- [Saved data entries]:
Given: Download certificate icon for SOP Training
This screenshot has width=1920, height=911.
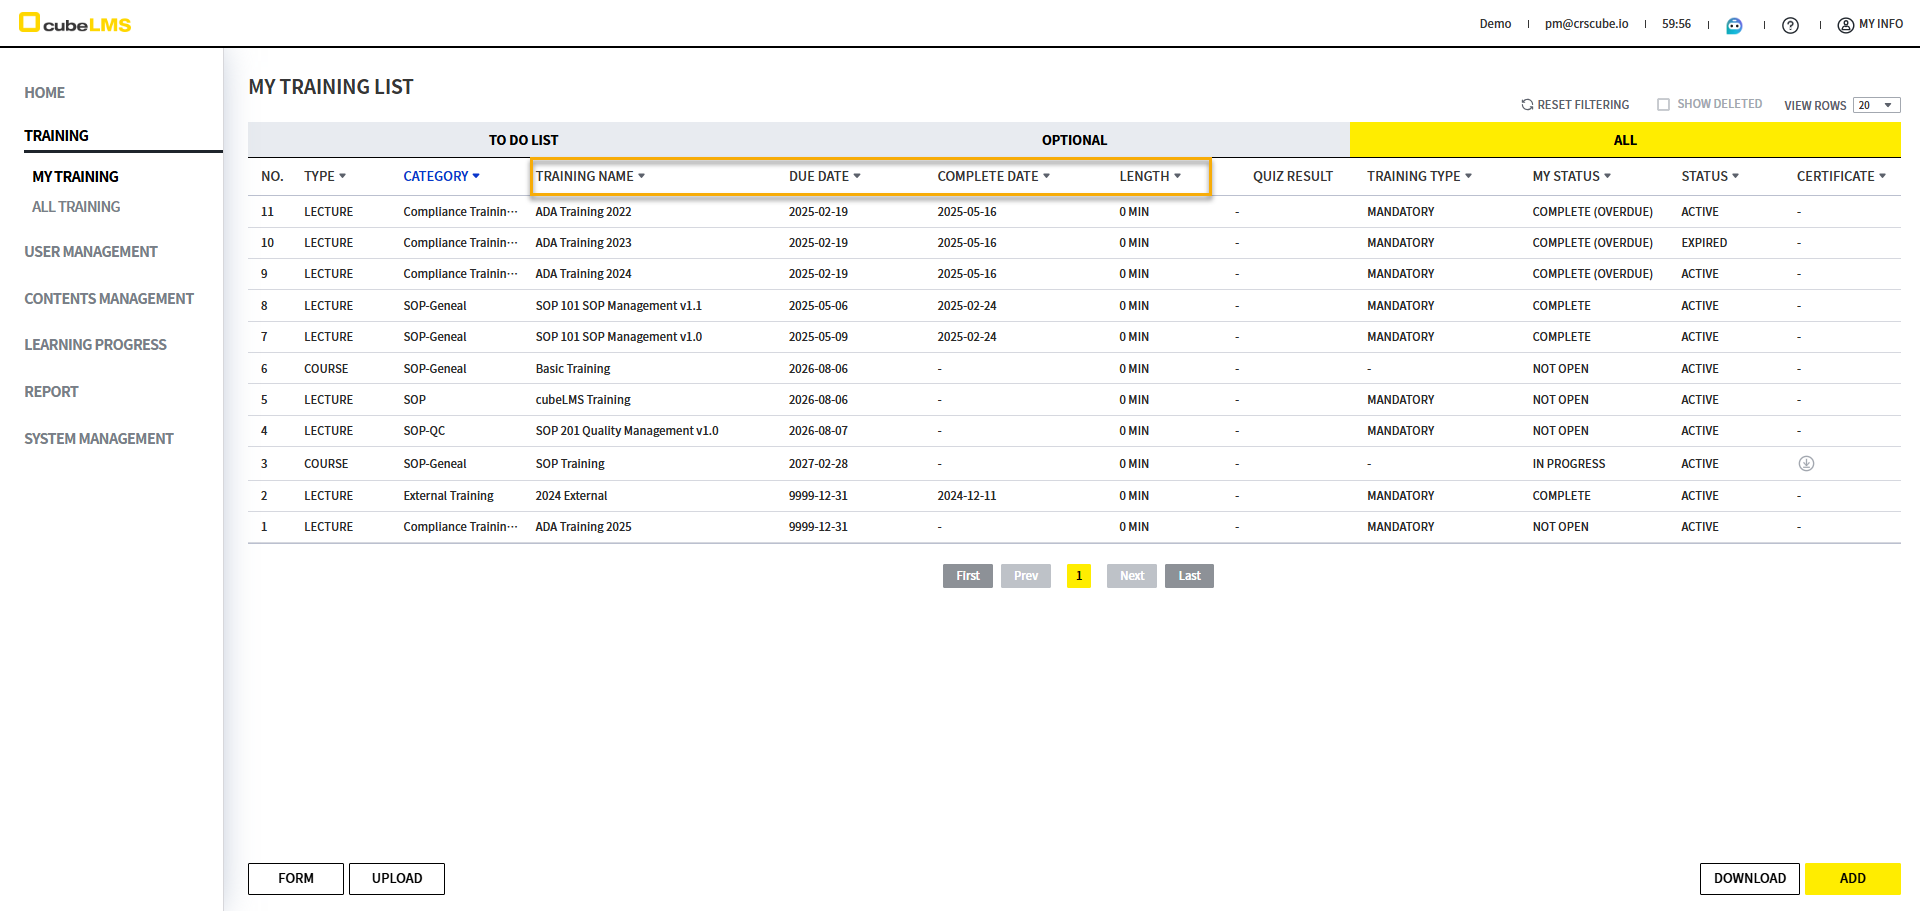Looking at the screenshot, I should point(1806,464).
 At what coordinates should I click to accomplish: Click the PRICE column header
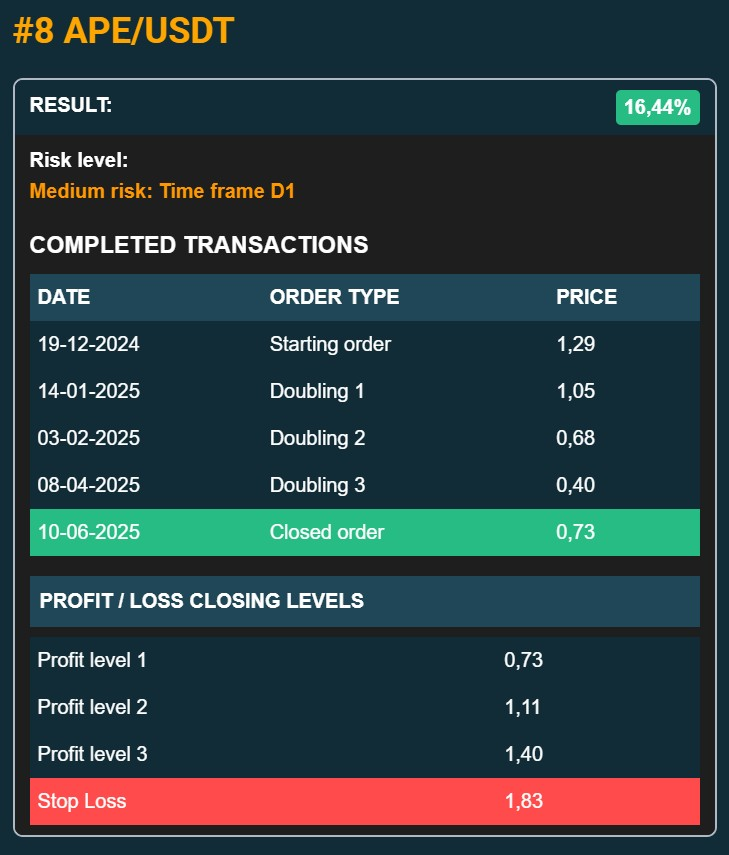click(x=587, y=297)
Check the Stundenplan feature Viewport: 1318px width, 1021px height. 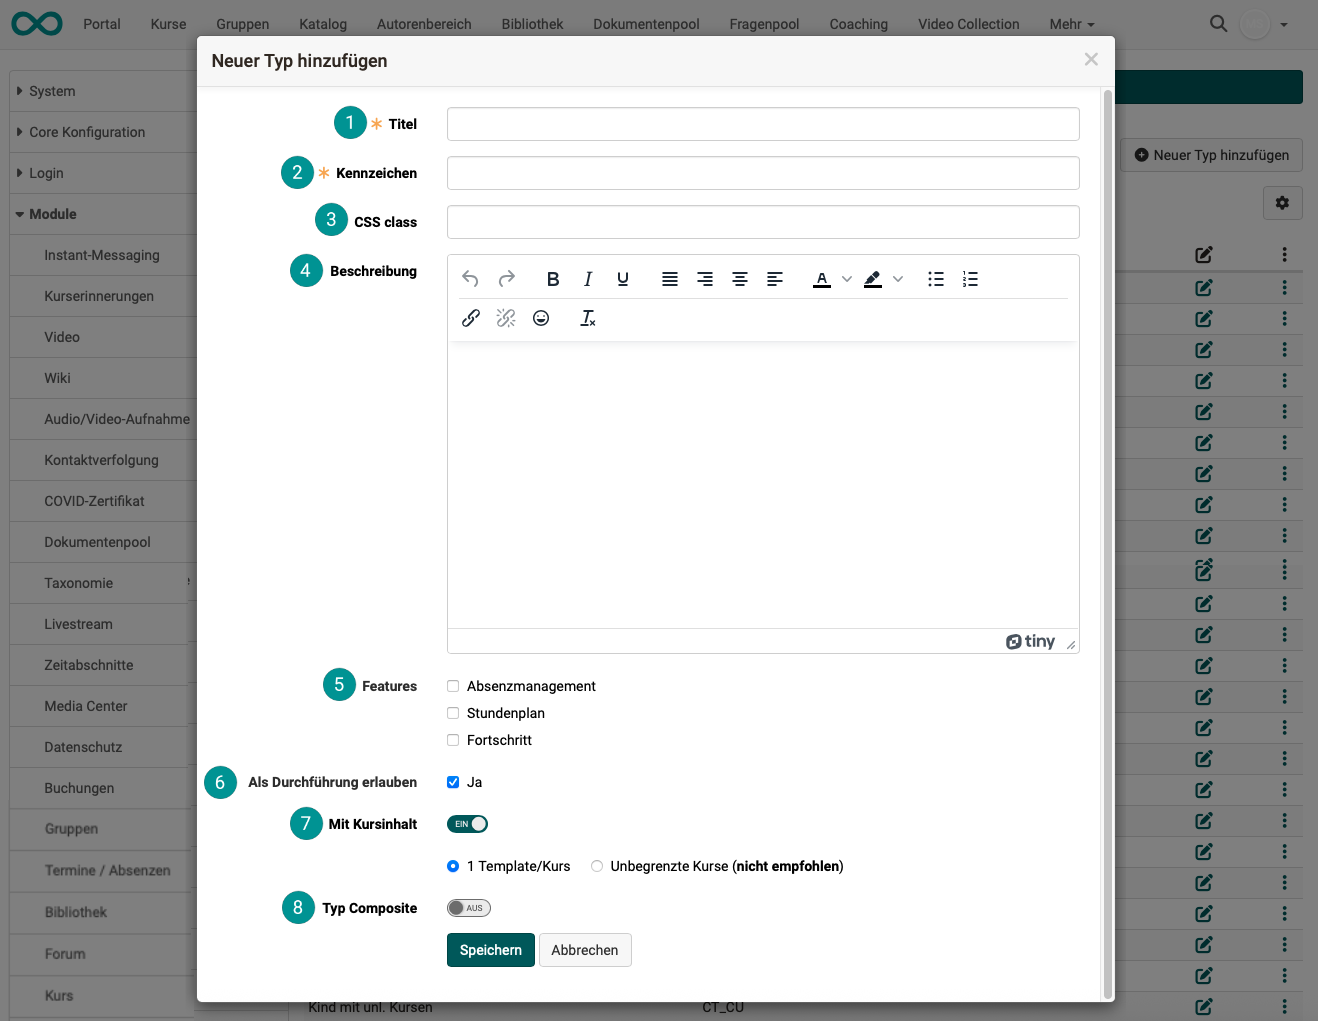pos(453,713)
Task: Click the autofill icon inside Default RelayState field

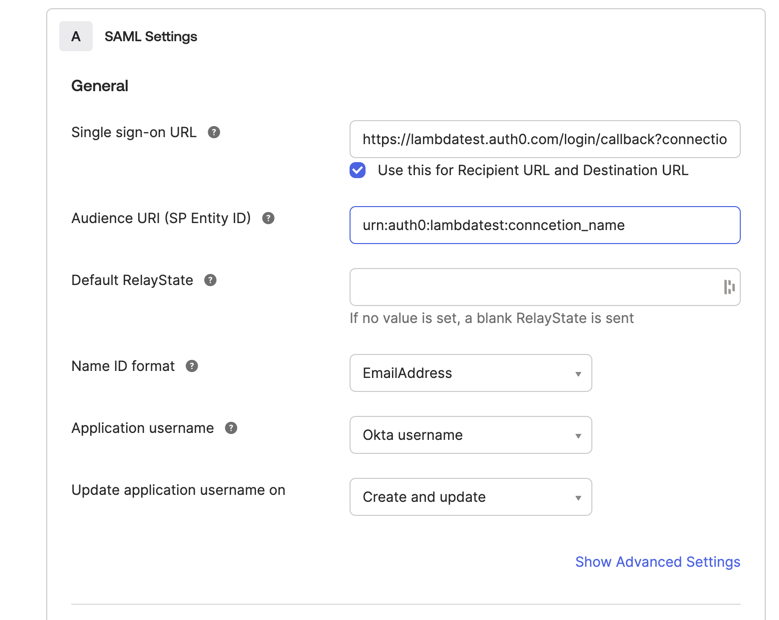Action: [729, 287]
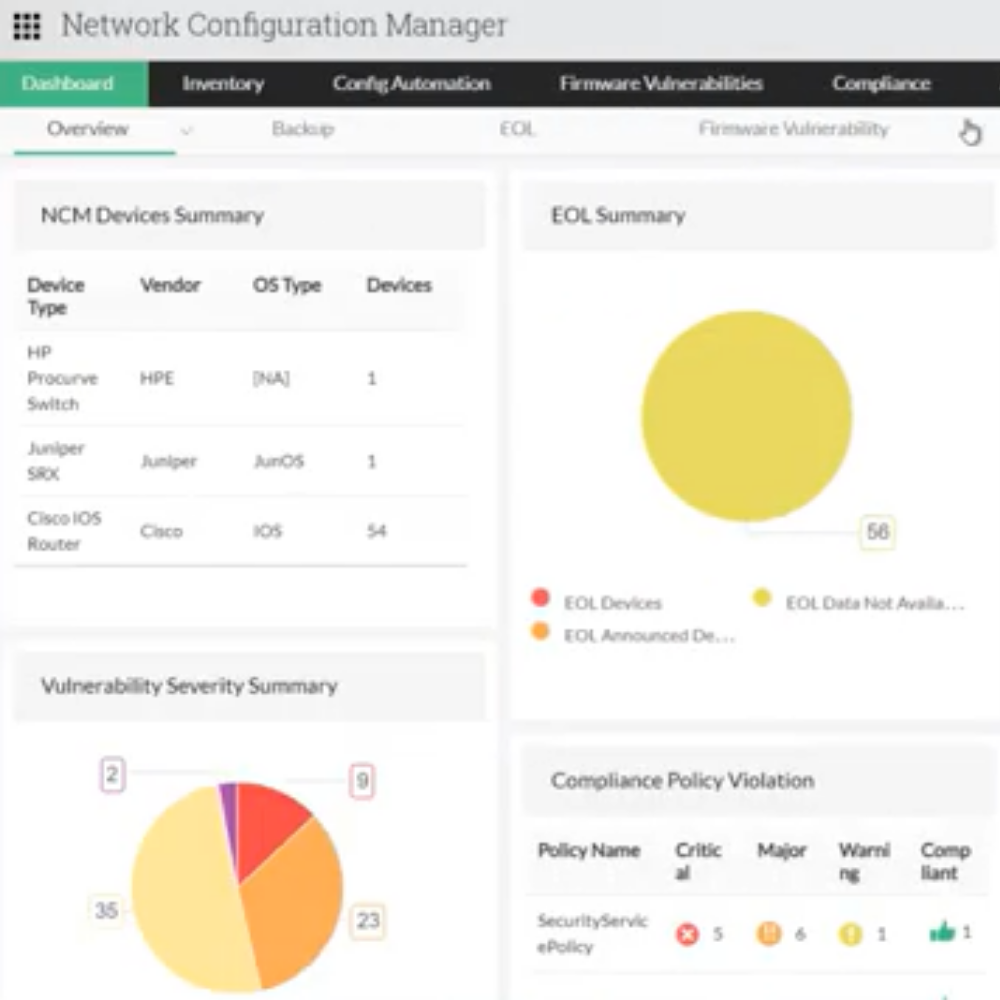This screenshot has height=1000, width=1000.
Task: Click the 56 data label on the EOL chart
Action: pyautogui.click(x=876, y=531)
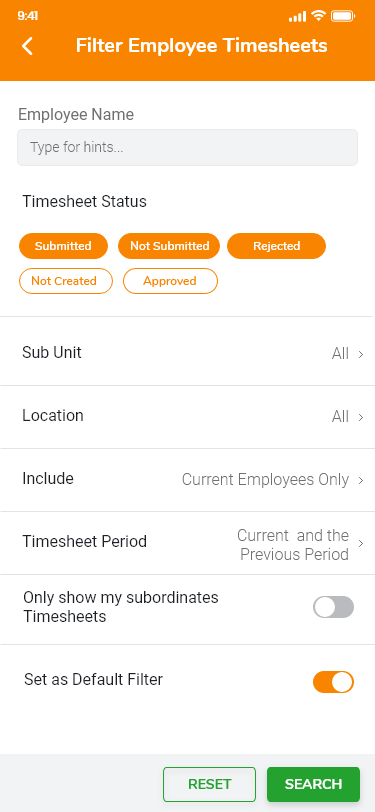
Task: Enable Only show my subordinates Timesheets switch
Action: tap(333, 607)
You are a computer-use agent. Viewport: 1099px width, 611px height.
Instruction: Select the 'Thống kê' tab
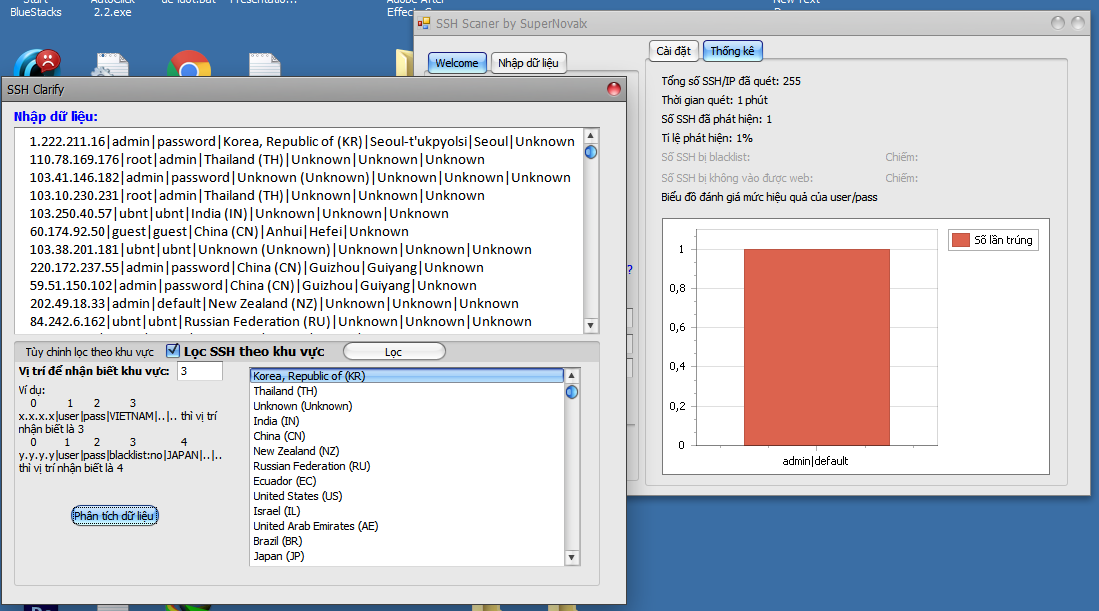click(734, 51)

- [DESCRIPTION OF THE TASK]: Retype, word for word, the line containing "You are a computer-use" and each line after it through the end of the data, leaving any picture out.

- [RESPONSE TO THIS TASK]:
You are a computer-use agent. Viewport: 1099px width, 611px height.
Instruction: Select the 'Thống kê' tab
click(734, 51)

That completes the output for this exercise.